Excuse me Kokyu
I NEVER said that Christians MUST not sin or their salvation is forfeited.
This isn't the impression some of your statements have left with folk on this thread. As I pointed out in my last round of posts to you, some of your assertions about obedience and salvation were issued in a very absolute manner, giving the impression that what you deny above is exactly what you believe. Here again are some of the statements you've made that have fostered the thinking that you do believe what you deny above that you do:
"...those that DO NOT obey God WILL forfeit their salvation."
"...Christians that do NOT obey the Moral Law will not be seeing heaven."
"Satan's greatest lie is that we could disobey God and still be saved.
Those who believe in God will be saved....
Those who do not obey God will see the wrath of God.
John 3.36"
I get that it's handy to be able to slip and slide around your statements, to equivocate about them, seeming to assert one thing but then retreating from your statements to a less radical, more defensible position. This is the Motte and Bailey tactic, which is a fallacious form of argument - another one among the many you employ in your posts to this thread.
10 years now of hearing this nonsense.
What a strawman!!
How about sticking to the question at hand.
Is it necessary to obey God AFTER we become saved??
It would just need a simple YES...but no....we've been debating this for post after post.
So apparently you don't believe obedience is important.
I would have bet money this would be your response. Your flat dismissal here of the "how far is too far?" question
has to be your response because it is an impossible problem for your view. You don't know how much sin in the life of a believer ejects them from God's family and kingdom. God's word doesn't ever say. Why would it? Losing one's salvation isn't possible. But you are determined, nonetheless, that Christians should live in fear of crossing a line that neither you nor anyone else can locate.
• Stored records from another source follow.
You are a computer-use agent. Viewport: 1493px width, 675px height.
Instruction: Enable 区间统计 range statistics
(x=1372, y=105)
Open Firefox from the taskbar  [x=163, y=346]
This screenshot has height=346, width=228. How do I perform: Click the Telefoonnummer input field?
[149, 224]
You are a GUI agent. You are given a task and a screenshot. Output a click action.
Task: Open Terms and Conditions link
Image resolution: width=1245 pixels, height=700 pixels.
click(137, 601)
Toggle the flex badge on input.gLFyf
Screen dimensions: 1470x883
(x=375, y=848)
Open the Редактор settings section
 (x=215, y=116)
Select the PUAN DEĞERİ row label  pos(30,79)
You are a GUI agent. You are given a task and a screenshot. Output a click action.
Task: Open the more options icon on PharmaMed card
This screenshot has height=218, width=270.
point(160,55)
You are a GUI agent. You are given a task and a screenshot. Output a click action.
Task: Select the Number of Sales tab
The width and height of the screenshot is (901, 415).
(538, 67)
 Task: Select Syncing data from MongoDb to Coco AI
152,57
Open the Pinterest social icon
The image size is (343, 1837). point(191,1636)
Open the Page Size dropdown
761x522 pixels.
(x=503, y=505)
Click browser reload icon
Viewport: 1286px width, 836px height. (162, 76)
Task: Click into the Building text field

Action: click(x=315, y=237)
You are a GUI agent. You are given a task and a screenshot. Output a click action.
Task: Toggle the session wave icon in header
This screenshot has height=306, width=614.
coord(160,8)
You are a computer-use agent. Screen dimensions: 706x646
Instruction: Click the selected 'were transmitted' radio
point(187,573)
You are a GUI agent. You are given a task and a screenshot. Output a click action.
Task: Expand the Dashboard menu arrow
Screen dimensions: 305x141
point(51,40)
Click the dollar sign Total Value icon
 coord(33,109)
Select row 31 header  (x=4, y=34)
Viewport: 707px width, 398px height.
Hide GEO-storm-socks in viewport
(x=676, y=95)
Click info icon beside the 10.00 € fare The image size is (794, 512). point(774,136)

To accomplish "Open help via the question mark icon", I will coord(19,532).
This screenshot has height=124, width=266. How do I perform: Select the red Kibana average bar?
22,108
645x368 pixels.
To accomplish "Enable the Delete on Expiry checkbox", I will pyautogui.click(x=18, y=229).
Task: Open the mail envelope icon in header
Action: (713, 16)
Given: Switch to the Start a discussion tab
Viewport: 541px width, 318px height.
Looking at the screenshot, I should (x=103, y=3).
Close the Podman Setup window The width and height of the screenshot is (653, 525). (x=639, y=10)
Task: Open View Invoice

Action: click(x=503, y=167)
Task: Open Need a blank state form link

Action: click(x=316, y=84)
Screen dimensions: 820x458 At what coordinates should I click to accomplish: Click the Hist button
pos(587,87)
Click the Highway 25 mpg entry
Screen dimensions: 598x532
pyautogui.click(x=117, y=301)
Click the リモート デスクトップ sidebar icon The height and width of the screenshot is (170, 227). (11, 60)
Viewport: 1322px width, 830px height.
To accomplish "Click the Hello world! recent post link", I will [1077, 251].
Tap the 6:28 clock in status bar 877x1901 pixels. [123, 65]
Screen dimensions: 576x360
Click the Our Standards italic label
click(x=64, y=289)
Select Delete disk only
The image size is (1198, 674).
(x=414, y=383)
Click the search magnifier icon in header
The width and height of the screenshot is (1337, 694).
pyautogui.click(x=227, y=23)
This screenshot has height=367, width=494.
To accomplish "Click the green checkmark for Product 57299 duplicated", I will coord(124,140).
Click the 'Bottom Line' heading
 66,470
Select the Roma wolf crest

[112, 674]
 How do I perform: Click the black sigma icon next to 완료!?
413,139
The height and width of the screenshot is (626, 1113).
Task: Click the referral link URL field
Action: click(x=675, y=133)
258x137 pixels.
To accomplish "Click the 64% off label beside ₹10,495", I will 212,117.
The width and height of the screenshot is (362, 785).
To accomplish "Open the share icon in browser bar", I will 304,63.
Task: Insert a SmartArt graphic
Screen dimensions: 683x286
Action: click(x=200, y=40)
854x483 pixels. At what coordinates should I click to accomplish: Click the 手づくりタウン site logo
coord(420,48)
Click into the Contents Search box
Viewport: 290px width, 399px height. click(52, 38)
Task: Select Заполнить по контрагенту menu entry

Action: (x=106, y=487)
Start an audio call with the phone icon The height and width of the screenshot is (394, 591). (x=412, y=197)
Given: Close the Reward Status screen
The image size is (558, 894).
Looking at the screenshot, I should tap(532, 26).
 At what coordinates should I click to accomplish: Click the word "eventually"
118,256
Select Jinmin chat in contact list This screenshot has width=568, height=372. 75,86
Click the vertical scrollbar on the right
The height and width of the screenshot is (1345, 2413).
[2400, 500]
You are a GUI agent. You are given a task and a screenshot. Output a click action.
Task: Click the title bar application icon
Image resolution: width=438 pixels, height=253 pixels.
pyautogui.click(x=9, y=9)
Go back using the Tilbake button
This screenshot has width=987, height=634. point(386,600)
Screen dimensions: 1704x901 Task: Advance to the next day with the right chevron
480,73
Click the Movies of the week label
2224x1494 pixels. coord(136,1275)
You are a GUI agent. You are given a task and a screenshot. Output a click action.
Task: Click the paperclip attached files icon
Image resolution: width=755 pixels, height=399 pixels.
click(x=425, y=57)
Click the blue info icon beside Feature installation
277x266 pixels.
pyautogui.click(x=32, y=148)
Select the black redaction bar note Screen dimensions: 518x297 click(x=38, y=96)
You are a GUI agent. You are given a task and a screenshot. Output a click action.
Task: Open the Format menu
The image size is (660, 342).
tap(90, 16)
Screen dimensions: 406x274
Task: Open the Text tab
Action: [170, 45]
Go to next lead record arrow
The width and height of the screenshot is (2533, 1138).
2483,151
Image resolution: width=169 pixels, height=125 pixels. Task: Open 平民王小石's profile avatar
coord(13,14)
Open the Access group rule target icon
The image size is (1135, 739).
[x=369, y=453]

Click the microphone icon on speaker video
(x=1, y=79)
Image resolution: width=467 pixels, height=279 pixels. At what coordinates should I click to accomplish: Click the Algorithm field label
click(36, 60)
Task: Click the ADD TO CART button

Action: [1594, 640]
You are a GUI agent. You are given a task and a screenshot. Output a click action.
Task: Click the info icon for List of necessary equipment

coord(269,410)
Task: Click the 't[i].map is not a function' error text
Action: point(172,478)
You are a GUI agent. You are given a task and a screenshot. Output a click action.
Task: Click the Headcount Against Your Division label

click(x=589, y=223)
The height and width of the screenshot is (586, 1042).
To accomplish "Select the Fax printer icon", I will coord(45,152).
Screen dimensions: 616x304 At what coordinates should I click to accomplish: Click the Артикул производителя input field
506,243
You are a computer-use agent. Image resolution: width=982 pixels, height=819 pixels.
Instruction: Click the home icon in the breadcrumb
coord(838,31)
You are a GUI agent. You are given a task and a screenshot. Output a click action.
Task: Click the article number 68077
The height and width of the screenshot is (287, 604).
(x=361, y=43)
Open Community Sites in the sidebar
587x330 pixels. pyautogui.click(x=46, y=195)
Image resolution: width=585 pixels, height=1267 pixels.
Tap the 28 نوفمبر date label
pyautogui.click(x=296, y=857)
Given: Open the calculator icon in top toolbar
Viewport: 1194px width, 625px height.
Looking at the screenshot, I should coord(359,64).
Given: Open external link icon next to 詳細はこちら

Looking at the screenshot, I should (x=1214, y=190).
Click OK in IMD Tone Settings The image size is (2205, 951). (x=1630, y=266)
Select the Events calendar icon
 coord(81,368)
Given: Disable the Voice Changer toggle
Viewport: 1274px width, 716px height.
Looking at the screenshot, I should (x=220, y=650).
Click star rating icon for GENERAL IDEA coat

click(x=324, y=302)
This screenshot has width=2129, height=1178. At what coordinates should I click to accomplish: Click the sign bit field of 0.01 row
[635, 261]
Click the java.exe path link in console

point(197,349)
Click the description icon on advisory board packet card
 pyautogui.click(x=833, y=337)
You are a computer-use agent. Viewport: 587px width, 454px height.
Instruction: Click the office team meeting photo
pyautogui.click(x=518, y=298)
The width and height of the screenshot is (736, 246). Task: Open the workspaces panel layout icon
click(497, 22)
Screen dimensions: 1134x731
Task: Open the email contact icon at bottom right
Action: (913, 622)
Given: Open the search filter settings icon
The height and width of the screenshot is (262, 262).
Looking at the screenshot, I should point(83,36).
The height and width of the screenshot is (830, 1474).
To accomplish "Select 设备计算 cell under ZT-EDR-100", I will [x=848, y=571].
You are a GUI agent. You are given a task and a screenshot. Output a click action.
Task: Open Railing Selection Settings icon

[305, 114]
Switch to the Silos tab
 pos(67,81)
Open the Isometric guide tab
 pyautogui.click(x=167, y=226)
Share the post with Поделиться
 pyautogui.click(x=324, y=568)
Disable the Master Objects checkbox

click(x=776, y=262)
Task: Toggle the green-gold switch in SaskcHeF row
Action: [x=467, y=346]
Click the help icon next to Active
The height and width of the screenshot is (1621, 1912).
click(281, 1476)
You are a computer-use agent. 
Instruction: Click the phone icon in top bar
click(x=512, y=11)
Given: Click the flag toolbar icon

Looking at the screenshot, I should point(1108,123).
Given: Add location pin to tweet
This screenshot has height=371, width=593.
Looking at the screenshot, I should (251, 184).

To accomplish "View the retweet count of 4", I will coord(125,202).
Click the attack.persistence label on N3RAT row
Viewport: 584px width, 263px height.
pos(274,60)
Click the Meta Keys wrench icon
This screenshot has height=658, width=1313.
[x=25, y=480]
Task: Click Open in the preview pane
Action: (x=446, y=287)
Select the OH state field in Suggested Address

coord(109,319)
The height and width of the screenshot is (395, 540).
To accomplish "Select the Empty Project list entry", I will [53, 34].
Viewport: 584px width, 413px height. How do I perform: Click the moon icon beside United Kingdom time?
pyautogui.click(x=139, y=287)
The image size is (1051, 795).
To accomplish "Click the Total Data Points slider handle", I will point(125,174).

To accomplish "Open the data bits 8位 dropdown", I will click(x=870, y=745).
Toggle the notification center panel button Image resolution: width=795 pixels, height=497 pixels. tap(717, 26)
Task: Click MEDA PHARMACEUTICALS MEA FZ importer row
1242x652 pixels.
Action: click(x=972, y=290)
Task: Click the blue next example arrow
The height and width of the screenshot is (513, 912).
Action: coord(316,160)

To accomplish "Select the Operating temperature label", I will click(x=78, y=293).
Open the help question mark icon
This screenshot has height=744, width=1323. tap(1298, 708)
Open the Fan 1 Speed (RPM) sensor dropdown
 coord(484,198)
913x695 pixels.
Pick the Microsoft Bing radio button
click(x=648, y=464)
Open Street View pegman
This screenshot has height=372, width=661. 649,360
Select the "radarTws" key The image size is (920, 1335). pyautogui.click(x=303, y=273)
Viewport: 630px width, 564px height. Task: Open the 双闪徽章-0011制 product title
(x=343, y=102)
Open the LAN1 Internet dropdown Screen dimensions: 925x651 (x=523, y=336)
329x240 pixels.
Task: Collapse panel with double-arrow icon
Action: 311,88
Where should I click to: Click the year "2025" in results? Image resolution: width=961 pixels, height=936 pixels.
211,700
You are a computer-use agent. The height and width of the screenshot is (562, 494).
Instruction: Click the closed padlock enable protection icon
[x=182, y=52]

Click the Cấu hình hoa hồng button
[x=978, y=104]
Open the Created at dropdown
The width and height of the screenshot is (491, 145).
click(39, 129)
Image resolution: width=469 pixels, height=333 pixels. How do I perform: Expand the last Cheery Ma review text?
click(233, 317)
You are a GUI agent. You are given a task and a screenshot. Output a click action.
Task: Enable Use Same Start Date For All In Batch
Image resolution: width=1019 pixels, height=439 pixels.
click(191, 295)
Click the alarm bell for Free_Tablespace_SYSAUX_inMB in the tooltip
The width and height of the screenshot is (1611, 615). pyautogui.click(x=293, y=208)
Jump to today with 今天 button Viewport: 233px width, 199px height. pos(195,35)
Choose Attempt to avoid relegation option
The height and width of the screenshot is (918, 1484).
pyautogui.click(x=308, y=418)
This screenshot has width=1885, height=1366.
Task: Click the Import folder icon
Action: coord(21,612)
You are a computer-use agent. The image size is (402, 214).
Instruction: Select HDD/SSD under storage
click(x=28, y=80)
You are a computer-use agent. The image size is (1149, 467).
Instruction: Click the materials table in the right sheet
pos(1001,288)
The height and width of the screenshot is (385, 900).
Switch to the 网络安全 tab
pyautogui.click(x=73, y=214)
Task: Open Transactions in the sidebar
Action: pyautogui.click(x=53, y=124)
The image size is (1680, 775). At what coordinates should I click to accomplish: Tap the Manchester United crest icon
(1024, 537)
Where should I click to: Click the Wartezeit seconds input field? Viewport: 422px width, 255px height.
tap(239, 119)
It could be, then, that you've crossed the line into lost salvation yourself. In fact, if Jesus is right (which he is) and you must be
perfect as God is perfect (
Matt. 5:48), then it is certain you
have crossed it and are outside God's family. But this would mean you're urging others to a standard of obedience you haven't kept yourself and to retain a salvation for themselves you've been unable to retain.
It's interesting, too, that you refuse to hear what I've been communicating about obedience to God. Again and again, I've indicated that Christians are commanded of God to obey Him and that they should do so. But here you are again, trying to frame the difference between your view and mine in the Strawman way you've been doing all along, which is that you think Christians ought to obey God (and must, in fact, if they want to stay saved) and I think the opposite, that Christians can just go off and live like the devil, if they like.
On my end, anyway, I've never indicated that a genuinely born-again believer may carry on in sin. I've certainly never encouraged Christians to do so. Instead, I've pointed out repeatedly that they ought to obey God's commands. And so, the more I state this, the more your persistent misrepresentation of my statement becomes both apparent and bizarre.
1. I have NEVER given a moral standard.
2. I have NEVER stated anyone is not saved.
Yes, you have. Though, not a precise one. See above.
Jesus said it is possible to STOP abiding in Him
Do you believe Jesus?
John 15:5
5 “I am the vine; you are the branches. If you remain in me and I in you, you will bear much fruit; apart from me you can do nothing.
Question:
Why would Jesus say IF someone remains in Him?
If denotes a choice.
As I've already explained in earlier posts, "abiding in Christ" is another way of saying "saved," or "born-again." Just like a branch is the "off-spring" of the tree from which it grows, a child of God is the "off-spring" of Christ out of which they grow. No tree branch has ever produced itself, and no Christian has ever made themselves a child of God. As the Bible states repeatedly, there is only
one Savior who saves; there are no co-Saviors (
Jn. 16:4; Ac. 4:12; 1 Ti. 2:5).
What, then, can it mean for a branch in the Vine to cease to "remain in him"? Well, as I've explained in past posts, this is speaking of the loss of the benefits and by-products of salvation. In particular, as Jesus points out, not continuing in him means, not a loss of
salvation, but a loss of
fruitfulness. One who does not remain in
fellowship with Christ, fixing their eyes upon him (
He. 12:1-3), beholding his glory and being changed by the Holy Spirit into the same image (
2 Co. 3:18; Ro. 8:29), by the life and work of the Spirit manifesting the "treasure" of Christ in their daily living (
2 Co. 4:7-11), cannot bear spiritual fruit that is pleasing to God.
Every Christian is brought into relationship with God through the Savior, Jesus Christ, but this doesn't automatically bring them into fellowship with God. No, a Christian can be a "branch" in the "Vine" but cut-off from the fruit-producing "sap" of the Vine because they are not "remaining" in the Vine, which is to say, I believe, not
continuing in fellowship with Christ. This is, essentially, the difference between "living in the Spirit" (saved) and "walking in the Spirit" (fellowship with God). See
Galatians 5:16 and
25; it is the difference between being a son of the Father while in a "far country" and being held in the Father's joyful embrace and kissed on the cheek (
Lu. 15:11-32); it is the difference between being a wandering sheep of the Shepherd and being carried in his arms to the sheepfold. And so on.
You are correct that the language of
John 15:5 implies choice - the choice to be a "fruitful branch" in daily, personal fellowship with Christ, or merely in relationship to him as an "unfruitful branch."